SC 24/WG 8 Meeting Report

Twenty-one delegates from four countries and the SEDRIS Organization attended the organizational meeting for SC 24/WG 8 in Alexandria, VA. The attendees agreed to form a new WG 8 within SC 24 with the following scope of work:

  •  To define standards for environmental data elements, including presentation properties and their relationships, in the context of a data representation model.
  •  To define standards for data interchange between environmental data providers and consumers.
  •  To define standards for a coding system for environmental data that supports identification, analysis and reuse.
  •  To define standards for spatial referencing that provide unambiguous interchange between different coordinate systems.

The working group then determined that the best initial "packaging" of SEDRIS technology as international standards would be as four different standards:

  •  SEDRIS: Part 1: Functional Specification.
  •  SEDRIS Language Bindings: Part 4: C.
  •  Environmental Data Coding Specification (EDCS).
  •  Spatial Reference Model (SRM).

Four new work item proposals were created (documents WG 8 N0009 – WG 8 N0012) as well as a supporting document (WG 8 N 0008) and were forwarded to JTC 1 for approval.

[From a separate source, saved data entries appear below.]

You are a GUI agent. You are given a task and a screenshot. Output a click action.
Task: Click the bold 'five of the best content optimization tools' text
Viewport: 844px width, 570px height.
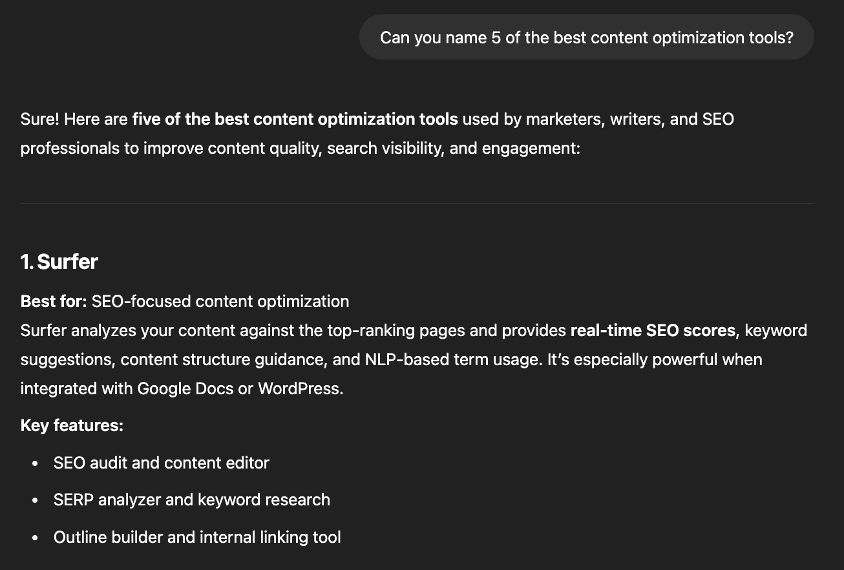pos(295,120)
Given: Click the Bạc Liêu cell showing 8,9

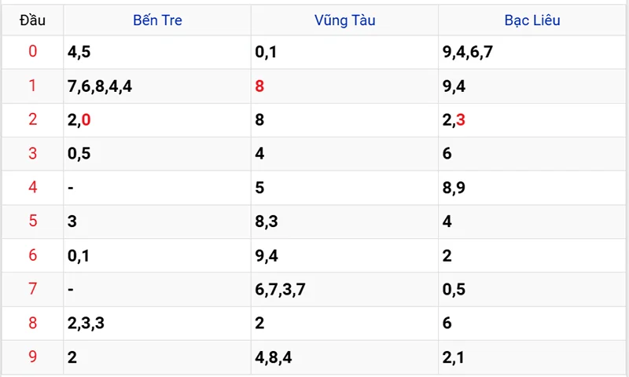Looking at the screenshot, I should [x=454, y=188].
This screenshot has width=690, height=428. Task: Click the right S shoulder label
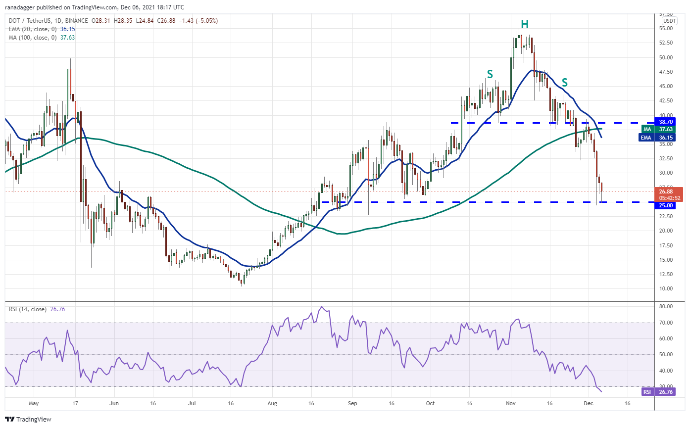pyautogui.click(x=564, y=82)
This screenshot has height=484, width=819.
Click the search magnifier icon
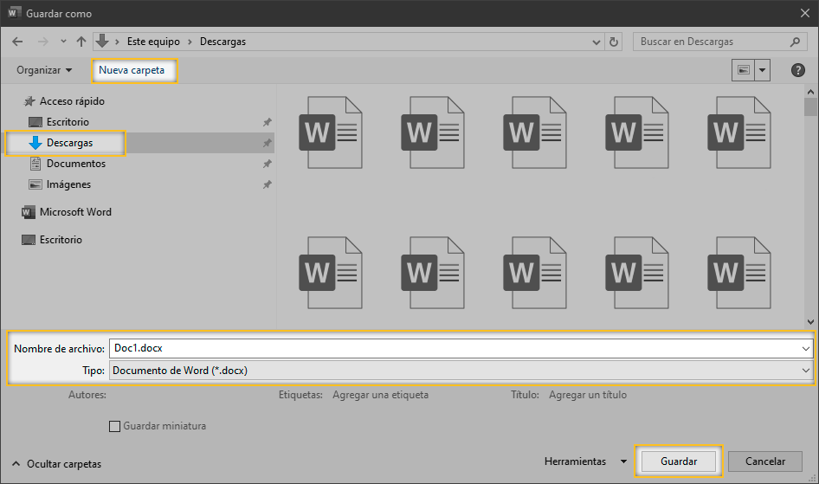[x=795, y=42]
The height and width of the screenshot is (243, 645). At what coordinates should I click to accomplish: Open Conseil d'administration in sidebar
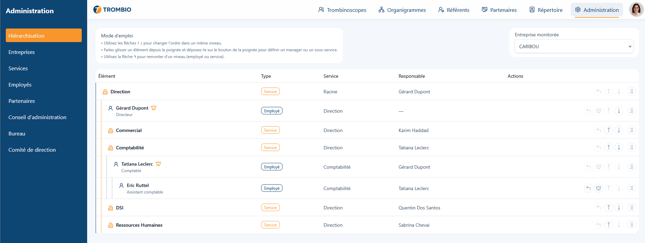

In addition, a cooperative agreement (WG 8 N0007) between ISO/IEC and the SEDRIS Organization was finalized and signed by representatives of each organization. Future WG 8 meetings are scheduled for: January 17-21, 2000 in Orlando, FL, U.S.A.; April 6-8, 10, 2000 in The Hague, Netherlands; and July 2000 with the SC 24 plenary and WG meetings in France.

For more information about the work of SC 24/WG 8 as well as copies of all WG 8 documents mentioned above, see the website.

Special OGC Meeting

A spatial standards briefing was held on December 9, 1999 on the campus of UCLA in Los Angeles, CA in conjunction with a plenary meeting of the Open GIS Consortium (OGC). The session was informal and directed at providing background information to help OGC come to a consensus position on issues regarding placement and coordination of formal standards activities in the area of spatial information standards.

Cliff Kottman, VP and Chief Scientist of the Open GIS Consortium, opened the meeting with a short briefing to acquaint OGC members with the issues. Following Cliff’s introduction, additional presenters included:

  •  Keith Brannon (JTC 1/ITTF Information Technology Task Force)
  •  Martin Ford (JTC 1)
  •  John Rowley (TOCG)
  •  Carl Cargill (JCP)
  •  Steve Smyth (ISO TC 204)
  •  Steve Carson (SC24 and SEDRIS)
  •  Farid Mamaghani (SEDRIS)
  •  Paul Scarponcini (JTC 1/SC 32 –

Data Management and Services)

  •  Dave Archer (POSC – Petrotechnical Open Software Corporation)
  •  Henry Tom (L1, the US TAG to ISO/TC 211)

The presentations made at this meeting provide a good picture of spatial standardization and are posted at the web.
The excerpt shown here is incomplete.